Итак, герцог Орлеанский вопреки этикету решил сам обратиться к королю с вопросом:

— А я, ваше величество? Как вам угодно, чтобы поступил я?

Озабоченный и смиренный тон не мог обмануть Людовика XVIII. Теперь наступил его черёд хлопнуть крышкой. Король повернулся к герцогу Орлеанскому и сказал ему с тем царственным пренебрежением, с каким разговаривал только с ним да ещё со своим братом Карлом:

— Поступайте, как вам у годно, мне, ей-богу, это безразлично.

Все три маршала были слишком озабочены своими личными делами, поэтому ни один из них не мог оценить брошенной королём фразы, чреватой последствиями. Они не обратили внимания на ответ Луи-Филиппа, заявившего, что он останется в Лилле и будет защищать дело его величества до тех пор, пока не утратит надежды на успех, если же убедится в бесполезности своих усилий, он отправится в Англию к своей супруге.

«А не к королю, — подумал Мортье, который вдруг понял, что герцог свяжет его по рукам и ногам. — Ну нет, спасибо!
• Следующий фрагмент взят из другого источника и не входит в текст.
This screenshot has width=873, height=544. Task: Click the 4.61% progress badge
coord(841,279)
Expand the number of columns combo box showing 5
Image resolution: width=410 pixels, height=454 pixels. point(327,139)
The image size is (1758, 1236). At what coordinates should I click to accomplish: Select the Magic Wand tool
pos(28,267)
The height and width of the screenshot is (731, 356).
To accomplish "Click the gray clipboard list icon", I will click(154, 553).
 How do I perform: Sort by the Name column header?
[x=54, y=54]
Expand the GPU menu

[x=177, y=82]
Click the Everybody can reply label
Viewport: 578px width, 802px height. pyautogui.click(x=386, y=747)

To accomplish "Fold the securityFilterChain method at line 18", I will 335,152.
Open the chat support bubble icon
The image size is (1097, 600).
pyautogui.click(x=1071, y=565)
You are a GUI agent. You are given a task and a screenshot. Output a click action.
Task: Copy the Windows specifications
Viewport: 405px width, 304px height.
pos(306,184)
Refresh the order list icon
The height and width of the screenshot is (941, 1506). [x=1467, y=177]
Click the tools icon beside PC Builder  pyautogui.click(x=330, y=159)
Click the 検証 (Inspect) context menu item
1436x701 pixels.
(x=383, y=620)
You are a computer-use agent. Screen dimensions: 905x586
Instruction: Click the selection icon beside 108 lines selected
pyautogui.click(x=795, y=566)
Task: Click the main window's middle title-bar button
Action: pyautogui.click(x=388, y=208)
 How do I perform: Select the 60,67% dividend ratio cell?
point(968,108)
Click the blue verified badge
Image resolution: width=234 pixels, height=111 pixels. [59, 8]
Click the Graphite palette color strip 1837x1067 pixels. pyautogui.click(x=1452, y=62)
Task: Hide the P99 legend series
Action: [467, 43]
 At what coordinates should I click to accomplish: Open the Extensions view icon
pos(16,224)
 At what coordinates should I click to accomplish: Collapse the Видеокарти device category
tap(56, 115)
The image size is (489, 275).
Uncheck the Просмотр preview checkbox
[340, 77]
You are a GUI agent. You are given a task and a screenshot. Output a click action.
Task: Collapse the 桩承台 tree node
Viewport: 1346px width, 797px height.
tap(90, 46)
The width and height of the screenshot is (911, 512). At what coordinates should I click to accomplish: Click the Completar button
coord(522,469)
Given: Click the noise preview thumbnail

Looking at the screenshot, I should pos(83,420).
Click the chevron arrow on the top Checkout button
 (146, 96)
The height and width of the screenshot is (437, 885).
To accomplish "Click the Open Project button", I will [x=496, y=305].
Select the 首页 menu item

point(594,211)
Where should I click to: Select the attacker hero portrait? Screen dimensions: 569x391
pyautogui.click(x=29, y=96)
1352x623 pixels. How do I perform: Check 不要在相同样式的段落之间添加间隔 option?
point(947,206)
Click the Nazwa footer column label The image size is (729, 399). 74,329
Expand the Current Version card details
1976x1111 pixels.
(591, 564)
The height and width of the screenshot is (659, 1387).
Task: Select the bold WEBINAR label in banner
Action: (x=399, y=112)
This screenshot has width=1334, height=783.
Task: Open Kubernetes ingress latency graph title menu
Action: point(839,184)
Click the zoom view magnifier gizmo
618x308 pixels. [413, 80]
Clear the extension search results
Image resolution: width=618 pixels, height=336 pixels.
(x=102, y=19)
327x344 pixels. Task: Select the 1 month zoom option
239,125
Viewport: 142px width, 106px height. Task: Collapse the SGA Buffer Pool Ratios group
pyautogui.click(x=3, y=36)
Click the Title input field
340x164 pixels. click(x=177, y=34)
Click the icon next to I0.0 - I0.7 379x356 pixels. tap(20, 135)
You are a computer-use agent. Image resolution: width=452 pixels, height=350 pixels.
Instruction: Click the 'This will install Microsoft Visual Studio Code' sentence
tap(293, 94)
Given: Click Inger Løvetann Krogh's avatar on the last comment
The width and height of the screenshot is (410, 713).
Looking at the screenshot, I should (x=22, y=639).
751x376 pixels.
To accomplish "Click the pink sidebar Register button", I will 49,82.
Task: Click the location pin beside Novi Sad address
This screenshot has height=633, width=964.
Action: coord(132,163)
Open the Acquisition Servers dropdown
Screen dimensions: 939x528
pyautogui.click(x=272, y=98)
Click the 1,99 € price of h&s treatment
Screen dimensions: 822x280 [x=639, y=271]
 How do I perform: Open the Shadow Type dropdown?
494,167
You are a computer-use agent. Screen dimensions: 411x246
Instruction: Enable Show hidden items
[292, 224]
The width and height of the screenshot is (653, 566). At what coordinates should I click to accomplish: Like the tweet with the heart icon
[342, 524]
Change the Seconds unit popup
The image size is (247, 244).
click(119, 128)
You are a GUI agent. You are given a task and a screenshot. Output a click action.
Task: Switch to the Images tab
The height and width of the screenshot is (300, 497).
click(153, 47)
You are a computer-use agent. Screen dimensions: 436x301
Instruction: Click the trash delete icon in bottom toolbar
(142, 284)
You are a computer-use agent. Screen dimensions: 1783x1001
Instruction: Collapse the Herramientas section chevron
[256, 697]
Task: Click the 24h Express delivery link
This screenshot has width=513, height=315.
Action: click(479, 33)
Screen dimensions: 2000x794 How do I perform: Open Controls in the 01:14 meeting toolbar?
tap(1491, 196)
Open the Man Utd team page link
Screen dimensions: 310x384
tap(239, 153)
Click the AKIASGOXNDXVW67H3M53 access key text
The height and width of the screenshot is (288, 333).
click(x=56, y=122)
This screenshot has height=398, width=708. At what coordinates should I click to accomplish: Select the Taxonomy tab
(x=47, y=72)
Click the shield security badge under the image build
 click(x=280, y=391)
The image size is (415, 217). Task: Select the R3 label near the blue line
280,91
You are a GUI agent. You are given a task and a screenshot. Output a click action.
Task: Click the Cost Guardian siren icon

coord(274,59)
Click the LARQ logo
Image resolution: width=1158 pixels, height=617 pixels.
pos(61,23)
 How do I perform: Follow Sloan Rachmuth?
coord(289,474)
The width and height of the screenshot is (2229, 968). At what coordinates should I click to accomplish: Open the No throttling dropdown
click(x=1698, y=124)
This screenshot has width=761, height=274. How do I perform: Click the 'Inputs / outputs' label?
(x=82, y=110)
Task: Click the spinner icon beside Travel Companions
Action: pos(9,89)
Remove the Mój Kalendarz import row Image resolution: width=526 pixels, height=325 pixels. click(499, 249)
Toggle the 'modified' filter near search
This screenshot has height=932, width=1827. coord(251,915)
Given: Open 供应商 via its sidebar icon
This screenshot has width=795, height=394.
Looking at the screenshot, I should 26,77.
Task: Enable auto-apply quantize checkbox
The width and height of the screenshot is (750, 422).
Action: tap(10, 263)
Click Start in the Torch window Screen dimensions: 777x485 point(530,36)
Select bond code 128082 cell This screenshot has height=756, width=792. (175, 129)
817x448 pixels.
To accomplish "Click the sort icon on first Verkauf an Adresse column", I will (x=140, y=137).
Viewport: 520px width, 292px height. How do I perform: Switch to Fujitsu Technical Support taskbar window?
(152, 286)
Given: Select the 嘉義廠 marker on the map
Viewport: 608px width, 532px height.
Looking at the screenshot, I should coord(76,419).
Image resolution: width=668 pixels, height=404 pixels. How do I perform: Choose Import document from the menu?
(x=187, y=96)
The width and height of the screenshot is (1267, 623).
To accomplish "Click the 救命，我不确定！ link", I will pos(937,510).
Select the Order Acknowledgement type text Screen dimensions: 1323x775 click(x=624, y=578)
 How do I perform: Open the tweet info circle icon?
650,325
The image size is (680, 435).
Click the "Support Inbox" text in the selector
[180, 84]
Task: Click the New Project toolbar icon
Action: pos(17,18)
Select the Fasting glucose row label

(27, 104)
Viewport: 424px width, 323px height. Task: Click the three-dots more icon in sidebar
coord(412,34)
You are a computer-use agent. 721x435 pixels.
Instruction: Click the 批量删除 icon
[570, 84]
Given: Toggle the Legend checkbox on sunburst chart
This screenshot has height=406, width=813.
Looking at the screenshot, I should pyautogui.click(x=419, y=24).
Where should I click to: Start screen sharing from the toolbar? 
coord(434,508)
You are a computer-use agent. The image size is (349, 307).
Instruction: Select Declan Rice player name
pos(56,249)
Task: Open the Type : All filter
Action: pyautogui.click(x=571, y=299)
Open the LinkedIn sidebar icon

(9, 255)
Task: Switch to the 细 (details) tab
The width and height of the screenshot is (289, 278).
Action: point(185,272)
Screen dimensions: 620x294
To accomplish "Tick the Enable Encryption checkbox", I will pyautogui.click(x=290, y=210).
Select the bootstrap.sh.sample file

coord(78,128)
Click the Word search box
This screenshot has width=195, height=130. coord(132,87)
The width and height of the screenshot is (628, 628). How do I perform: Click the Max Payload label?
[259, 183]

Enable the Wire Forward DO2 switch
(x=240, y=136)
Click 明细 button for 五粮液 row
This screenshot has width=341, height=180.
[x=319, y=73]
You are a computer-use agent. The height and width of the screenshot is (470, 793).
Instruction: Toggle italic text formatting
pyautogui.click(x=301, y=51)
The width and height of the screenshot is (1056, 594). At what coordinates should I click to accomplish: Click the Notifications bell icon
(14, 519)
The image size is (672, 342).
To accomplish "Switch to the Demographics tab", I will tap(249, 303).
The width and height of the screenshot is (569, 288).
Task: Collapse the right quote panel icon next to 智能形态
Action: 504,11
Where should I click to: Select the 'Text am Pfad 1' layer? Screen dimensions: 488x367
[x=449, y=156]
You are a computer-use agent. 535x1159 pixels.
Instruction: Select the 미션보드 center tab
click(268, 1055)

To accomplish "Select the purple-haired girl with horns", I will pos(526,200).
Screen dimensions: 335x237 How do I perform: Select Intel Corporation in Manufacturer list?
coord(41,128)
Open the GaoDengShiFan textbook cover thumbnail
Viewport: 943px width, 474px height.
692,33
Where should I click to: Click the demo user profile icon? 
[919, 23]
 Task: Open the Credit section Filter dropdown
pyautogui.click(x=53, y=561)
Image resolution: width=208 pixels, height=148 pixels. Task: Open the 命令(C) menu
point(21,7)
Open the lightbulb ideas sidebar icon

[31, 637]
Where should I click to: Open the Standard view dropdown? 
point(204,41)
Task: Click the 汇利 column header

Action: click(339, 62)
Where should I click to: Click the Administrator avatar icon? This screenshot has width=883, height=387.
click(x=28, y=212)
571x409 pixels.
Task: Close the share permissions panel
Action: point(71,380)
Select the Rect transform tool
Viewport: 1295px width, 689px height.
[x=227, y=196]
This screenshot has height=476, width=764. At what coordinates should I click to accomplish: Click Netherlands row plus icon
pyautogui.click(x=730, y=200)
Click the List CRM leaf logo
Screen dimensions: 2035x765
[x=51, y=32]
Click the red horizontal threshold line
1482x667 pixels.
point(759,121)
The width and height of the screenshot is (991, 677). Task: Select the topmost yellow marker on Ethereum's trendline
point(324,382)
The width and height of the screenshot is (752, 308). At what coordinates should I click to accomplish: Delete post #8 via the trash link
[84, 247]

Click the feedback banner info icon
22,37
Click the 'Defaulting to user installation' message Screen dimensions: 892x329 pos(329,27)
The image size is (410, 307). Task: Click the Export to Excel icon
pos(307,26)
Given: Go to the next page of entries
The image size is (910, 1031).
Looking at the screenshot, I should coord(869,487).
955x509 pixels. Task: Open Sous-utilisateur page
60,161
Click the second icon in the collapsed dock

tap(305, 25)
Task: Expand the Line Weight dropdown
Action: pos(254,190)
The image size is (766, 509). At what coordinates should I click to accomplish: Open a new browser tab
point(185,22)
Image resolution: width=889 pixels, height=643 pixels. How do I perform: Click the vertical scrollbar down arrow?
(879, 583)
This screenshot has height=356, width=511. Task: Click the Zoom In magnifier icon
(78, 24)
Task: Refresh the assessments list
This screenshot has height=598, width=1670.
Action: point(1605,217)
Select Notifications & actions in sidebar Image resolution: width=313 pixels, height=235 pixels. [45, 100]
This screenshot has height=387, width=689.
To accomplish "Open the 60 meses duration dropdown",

Это уж дудки… Он примет меры… Но что такое с Бертье? Зачем он подошёл к Макдональду?»

Действительно, возлюбленный Джузеппы намеревался что-то сказать Макдональду и, как только они вышли в соседний зал, заговорил с ним. Он хотел, чтобы Макдональд объяснил в Париже… (В Париже? Кому в Париже? Макдональд смотрел на него с удивлением…) Словом, пусть Макдональд объяснит, что он, Бертье, не собирается эмигрировать… что пост помощника командира королевского конвоя обязывает его эскортировать государя… я хотел сказать-короля… Но по прибытии в Нидерланды он сразу подаст в отставку и отправится за женой и детьми, которые сейчас в Бамберге, и перевезёт их во Францию…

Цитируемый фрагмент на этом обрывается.